Avec 520 000 clients déjà comptabilisés, Saint-Lary est sur la piste d’une saison accomplie. La plus grande station des Pyrénées, avec ses 100 km de pistes, enregistrait déjà mi-mars un chiffre d’affaires équivalent à celui de l’an dernier en passant la barre des 19 millions d’euros. 460 000 journées ski ont déjà été effectuées contre 480 000 l’an dernier avec trois semaines d’exploitation restantes. Entre ses deux remontées mécaniques montant du village vers la zone débutant et sa télécabine Espiaube puis ses télésièges Tourette et Lac menant au lac de l’Oule, 60 000 piétons ont également été transportés cet hiver.

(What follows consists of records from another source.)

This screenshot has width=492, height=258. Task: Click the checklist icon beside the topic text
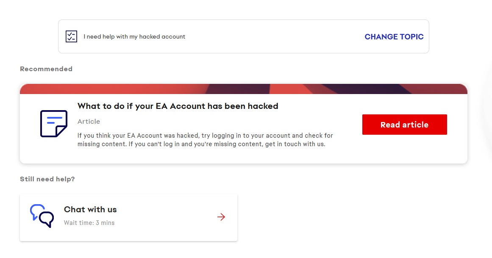click(x=71, y=36)

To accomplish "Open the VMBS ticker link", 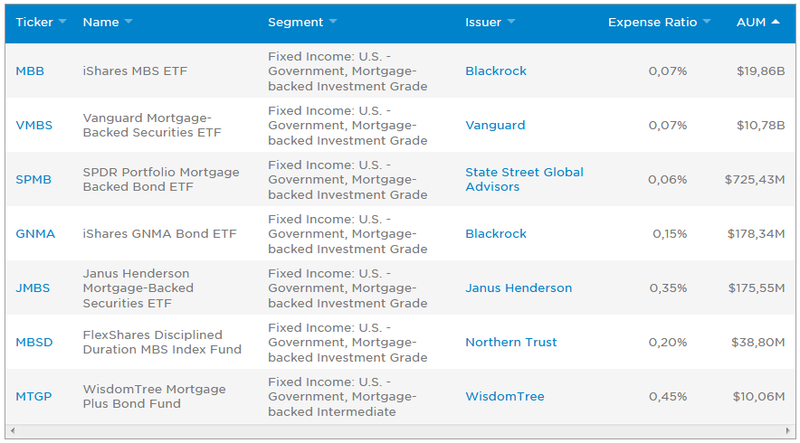I will click(x=34, y=125).
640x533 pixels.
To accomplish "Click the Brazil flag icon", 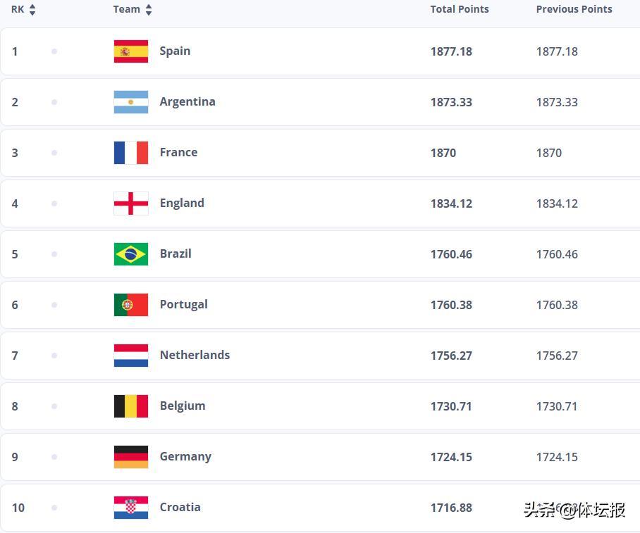I will click(x=131, y=254).
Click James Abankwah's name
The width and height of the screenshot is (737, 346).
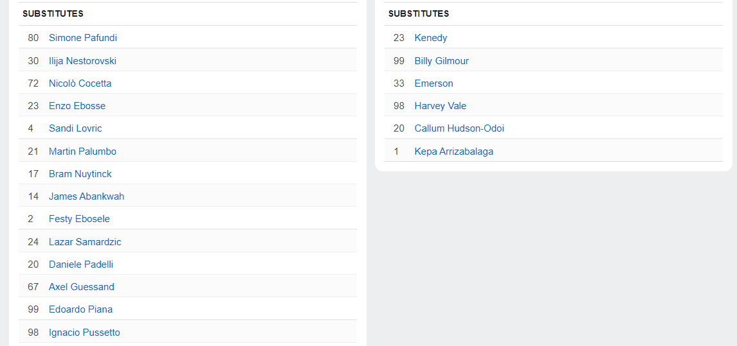coord(86,196)
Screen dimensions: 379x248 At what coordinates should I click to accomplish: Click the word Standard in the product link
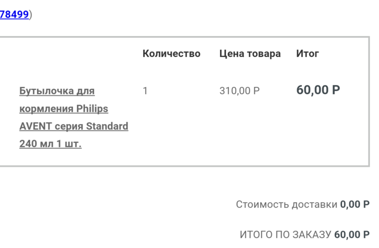pyautogui.click(x=107, y=126)
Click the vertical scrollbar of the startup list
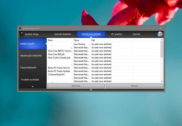Viewport: 182px width, 126px height. click(x=162, y=50)
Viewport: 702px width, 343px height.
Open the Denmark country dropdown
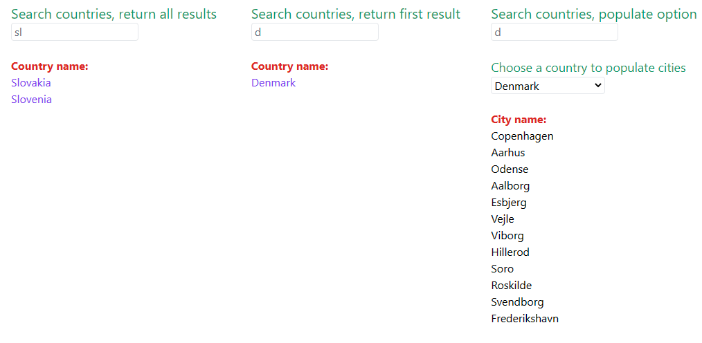pyautogui.click(x=548, y=86)
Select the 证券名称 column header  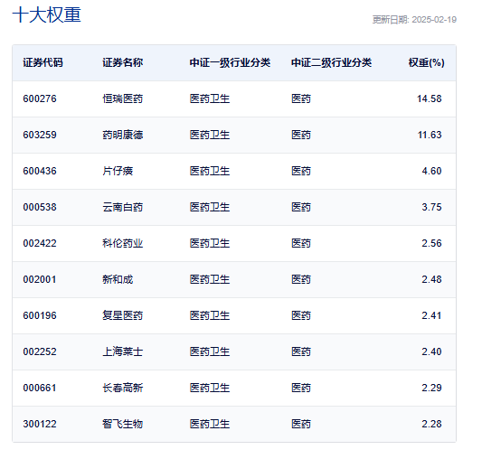pos(123,62)
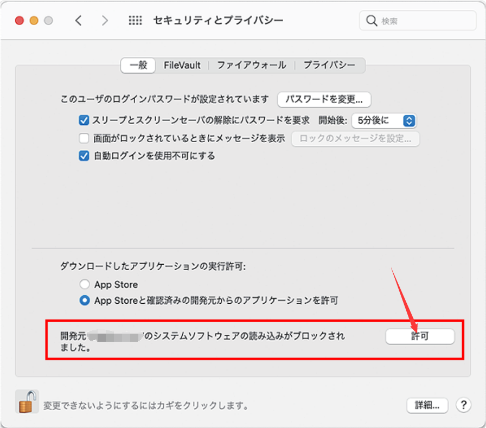Enable 画面がロックされているときにメッセージを表示
Image resolution: width=486 pixels, height=428 pixels.
click(84, 138)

De bons résultats dans un contexte où les vacances d’hiver n’étaient pas favorables. « La zone C, comprenant Paris et Toulouse, est arrivée en dernier et marque donc une baisse de la fréquentation. La semaine commune entre les zones A et B est une mauvaise configuration car il est plus dur de gérer ce pic important de fréquentation », indique Renaud Lobry, fraîchement nommé en septembre dernier directeur de Saint-Lary pour Altiservice, l’exploitant de la station. Pour gérer ces flux importants, Saint-Lary anticipe les horaires d’ouverture des remontées mécaniques.
Une météo capricieuse
Pourtant ce sont les conditions météorologiques qui ont posé le plus de problèmes cet hiver. « Mi-novembre, une tempête avec des vents de forte intensité a abîmé certains appareils. Nous avons dû remplacer des pièces, réaliser des opérations de montage et démontage, refaire certains essais », explique Renaud Lobry. Le froid a permis de sécuriser les vacances de Noël avec 50 cm de neige naturelle, puis pendant la première semaine de janvier, très froide, la station a pu produire de la neige avant cinq semaines de perturbations. « Les équipes étaient lessivées avec beaucoup de déclenchements d’avalanches et l’arrivée de l’anticyclone a fait du bien », continue le directeur. La station a adapté son tarif une vingtaine de fois pour fidéliser la clientèle. « Nous nous adaptons à la réalité de ce que nous proposons. »
Préservation des ressources
Avec ses 300 enneigeurs, Saint-Lary produit de la neige sur 35 % de son domaine skiable. « Nous nous sommes modernisés, nous utilisons 100 % de notre production, poursuit Renaud Lobry. Nous maîtrisons les volumes d’eau, la hauteur de damage et nous optimisons nos plans. » Cette année, ce sont des têtes moins énergivores qui seront installées sur les perches pour continuer de moderniser le réseau de production de neige. Saint-Lary allie les conditions idéales pour les skieurs débutants, techniques comme friands de paysages contemplatifs d’après son directeur. « La modernisation des remontées mécaniques, colonne vertébrale du domaine, améliore l’expérience et rouvre des zones où nos visiteurs n’allaient plus. »

© Lilian Cazabet – La Vie Economique
À l’avenir, la station familiale entend adapter son téléphérique et repenser sa zone débutant au Pla d’Adet. Un projet de restaurant du côté de Tourette, le point haut du domaine skiable, devrait voir le jour en 2027-2028. Pour la saison estivale, Saint-Lary conserve 50 de ses 220 saisonniers afin d’assurer l’exploitation et la maintenance de ses remontées mécaniques et les animations avec le bike park, le suntubbing, le parc acrobatique et les mountain kart. « Quand, l’hiver, Saint-Lary se concentre sur le ski, l’été, le périmètre s’élargit à la vallée et nous redevenons un acteur du tourisme parmi les autres », conclut Renaud Lobry.
« Mi-mars, nous comptabilisions déjà 520 000 clients »
Renaud Lobry, le nouveau directeur
Diplômé de Polytech Grenoble en ingénierie géotechnique, Renaud Lobry travaille d’abord comme chef de projet en risques naturels. Amené à collaborer avec les stations de ski, il devient directeur des pistes de Val d’Isère en 2009 avant de prendre la direction du domaine skiable de Gourette en 2014 et de devenir, en 2017, directeur général de l’EPSA (Gourette, La Pierre Saint-Martin et le train de La Rhune). Après un passage dans les Alpes, il retrouve les Pyrénées en 2024 pour une mission de coordination de la gestion de crise et de reconstruction en vallée d’Aspe avant de devenir en septembre dernier directeur du domaine skiable de Saint-Lary.